Chapter two
SINGLE ITEM FOR ACADEMIC STRESS STUDY. ACCEPTABILITY AND EVIDENCE OF CONVERGENT VALIDITY
Arturo Barraza Macías Universidad Pedagógica de Durango Abstract This paper aims to: a) determine the acceptability of the data generated by three different versions of single item to measure academic stress and, b) establish the evidence of convergent validity that would support the use of three different versions of single item to measure academic stress. To achieve these objectives, an instrumental study was carried out through the application of a questionnaire with five sections and 19 items, including the three items of interest (Intensity 10, Frequency 5 and Intensity 5) and the three variables for the convergent analysis (depression, vital satisfaction and family support link). The questionnaire was applied to 300 high school and higher education students from the city of Durango, in Mexico. The main results are inclined by the items that offer a zero / high intensity scaling for their response and, particularly, by the item with five response options for presenting a higher level in the correlation coefficient in relation to the variables vital satisfaction and family support link. Key words: stress, SISCO inventory, single item, validation.

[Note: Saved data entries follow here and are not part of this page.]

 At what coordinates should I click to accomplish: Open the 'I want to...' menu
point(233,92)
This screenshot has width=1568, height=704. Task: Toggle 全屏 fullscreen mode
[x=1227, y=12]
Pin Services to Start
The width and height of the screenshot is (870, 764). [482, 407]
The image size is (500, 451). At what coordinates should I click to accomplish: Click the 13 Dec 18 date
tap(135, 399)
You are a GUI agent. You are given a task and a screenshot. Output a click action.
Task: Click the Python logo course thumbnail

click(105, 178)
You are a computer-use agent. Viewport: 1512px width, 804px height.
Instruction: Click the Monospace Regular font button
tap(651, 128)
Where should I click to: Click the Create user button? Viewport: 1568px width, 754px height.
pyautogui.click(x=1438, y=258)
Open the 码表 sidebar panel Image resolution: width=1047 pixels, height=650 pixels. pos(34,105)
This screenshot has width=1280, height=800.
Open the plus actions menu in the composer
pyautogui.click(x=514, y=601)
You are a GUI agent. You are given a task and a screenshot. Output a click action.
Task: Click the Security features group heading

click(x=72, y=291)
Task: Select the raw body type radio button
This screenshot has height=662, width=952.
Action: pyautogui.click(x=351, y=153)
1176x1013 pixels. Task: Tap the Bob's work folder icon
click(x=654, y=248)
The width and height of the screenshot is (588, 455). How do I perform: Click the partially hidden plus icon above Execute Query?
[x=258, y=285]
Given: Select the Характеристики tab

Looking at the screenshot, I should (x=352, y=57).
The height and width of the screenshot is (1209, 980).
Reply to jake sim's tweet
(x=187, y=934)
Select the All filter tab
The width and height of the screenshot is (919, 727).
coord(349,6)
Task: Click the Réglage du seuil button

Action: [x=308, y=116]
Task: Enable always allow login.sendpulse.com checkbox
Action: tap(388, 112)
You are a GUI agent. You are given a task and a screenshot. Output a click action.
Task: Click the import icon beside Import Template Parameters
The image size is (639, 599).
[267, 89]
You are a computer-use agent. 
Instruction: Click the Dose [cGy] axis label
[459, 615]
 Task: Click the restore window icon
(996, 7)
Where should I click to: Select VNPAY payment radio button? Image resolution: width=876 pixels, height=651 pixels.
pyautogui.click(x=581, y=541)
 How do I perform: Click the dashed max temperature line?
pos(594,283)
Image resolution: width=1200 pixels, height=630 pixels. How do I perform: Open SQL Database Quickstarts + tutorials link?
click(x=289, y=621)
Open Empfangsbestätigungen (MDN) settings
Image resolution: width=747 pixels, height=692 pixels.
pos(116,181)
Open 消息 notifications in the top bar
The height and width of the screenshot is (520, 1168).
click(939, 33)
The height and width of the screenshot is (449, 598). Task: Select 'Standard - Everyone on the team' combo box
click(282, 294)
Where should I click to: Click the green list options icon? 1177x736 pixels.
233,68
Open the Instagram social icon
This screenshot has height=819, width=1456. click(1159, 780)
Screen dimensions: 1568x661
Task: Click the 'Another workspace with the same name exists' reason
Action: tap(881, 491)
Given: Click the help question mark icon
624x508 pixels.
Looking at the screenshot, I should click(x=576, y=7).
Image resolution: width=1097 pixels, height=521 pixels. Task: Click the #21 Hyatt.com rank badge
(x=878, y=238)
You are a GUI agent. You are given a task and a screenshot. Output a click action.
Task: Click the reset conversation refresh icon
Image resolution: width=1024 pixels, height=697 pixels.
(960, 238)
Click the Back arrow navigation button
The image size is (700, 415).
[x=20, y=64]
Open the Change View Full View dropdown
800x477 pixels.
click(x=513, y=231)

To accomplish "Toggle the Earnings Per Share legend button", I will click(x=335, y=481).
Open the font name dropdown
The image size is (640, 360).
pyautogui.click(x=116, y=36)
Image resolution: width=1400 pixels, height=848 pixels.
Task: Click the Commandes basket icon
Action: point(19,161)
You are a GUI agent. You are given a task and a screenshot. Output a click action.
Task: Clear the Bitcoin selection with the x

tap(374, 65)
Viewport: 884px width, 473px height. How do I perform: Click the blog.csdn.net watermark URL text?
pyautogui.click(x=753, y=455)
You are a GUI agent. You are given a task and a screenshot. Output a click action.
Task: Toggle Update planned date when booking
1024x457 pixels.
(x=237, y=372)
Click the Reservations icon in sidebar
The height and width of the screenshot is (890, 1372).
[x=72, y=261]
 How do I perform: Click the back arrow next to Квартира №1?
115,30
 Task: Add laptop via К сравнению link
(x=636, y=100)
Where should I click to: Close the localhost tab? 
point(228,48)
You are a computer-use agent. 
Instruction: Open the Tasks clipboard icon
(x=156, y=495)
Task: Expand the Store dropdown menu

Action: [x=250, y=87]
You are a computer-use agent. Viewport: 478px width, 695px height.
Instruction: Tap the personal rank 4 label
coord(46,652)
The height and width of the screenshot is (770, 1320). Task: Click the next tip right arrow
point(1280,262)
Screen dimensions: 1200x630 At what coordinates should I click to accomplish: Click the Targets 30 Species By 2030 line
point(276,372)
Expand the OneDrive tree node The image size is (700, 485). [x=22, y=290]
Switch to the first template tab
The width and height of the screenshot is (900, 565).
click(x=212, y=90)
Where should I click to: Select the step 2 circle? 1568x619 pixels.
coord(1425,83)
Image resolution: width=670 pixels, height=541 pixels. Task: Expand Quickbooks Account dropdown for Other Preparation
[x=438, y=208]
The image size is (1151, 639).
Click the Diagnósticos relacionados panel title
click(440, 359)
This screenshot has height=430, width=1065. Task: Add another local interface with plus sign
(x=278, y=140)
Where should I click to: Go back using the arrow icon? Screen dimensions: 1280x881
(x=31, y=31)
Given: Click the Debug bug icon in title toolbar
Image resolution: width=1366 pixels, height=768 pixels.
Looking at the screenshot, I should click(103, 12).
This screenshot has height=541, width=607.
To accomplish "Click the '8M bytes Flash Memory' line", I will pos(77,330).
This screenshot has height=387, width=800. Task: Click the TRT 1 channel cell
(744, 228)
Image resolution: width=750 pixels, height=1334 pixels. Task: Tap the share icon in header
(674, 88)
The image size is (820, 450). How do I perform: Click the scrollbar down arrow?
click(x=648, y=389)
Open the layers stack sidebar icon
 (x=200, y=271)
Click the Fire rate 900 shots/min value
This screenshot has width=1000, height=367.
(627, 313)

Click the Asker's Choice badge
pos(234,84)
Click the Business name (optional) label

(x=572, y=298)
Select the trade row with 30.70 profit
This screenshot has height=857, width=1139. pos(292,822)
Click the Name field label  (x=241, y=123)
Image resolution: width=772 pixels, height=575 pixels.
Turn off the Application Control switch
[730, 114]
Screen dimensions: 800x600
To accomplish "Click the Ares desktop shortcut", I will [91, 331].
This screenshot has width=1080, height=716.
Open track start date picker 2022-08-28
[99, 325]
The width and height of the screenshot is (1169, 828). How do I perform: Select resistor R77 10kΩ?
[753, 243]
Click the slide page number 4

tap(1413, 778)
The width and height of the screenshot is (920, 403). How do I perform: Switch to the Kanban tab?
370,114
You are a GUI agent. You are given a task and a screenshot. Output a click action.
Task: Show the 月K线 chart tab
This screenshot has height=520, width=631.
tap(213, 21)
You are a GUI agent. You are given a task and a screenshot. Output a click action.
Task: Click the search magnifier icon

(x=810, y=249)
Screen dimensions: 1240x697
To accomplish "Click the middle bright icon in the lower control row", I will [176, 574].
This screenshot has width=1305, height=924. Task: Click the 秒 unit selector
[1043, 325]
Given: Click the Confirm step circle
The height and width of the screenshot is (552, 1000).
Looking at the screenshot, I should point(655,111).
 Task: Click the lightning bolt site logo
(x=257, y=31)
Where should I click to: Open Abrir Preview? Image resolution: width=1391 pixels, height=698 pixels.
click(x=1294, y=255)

Introduction Instruments for measuring academic stress have had a slow evolution due to the difficulties inherent in their conceptualization; in 2007, from a database made up of 59 investigations carried out from 1996 to 2006, however, Barraza (2007) was able to show the existence of a great diversity of measurement instruments. By the time being, he reported, having found in the analyzed investigations, a great diversity of questionnaires, and there were only two cases having used the instrument a second time: In fact, from the analysis carried out on the 59 investigations, 57 different questionnaires could be found. This situation led him to conclude that "the diversity of instruments, in general, and of questionnaires, in particular, is merely a reflection of the problems detected in relation to the multiplicity of ways of conceptualizing academic stress" (Barraza, 2007, para. 32).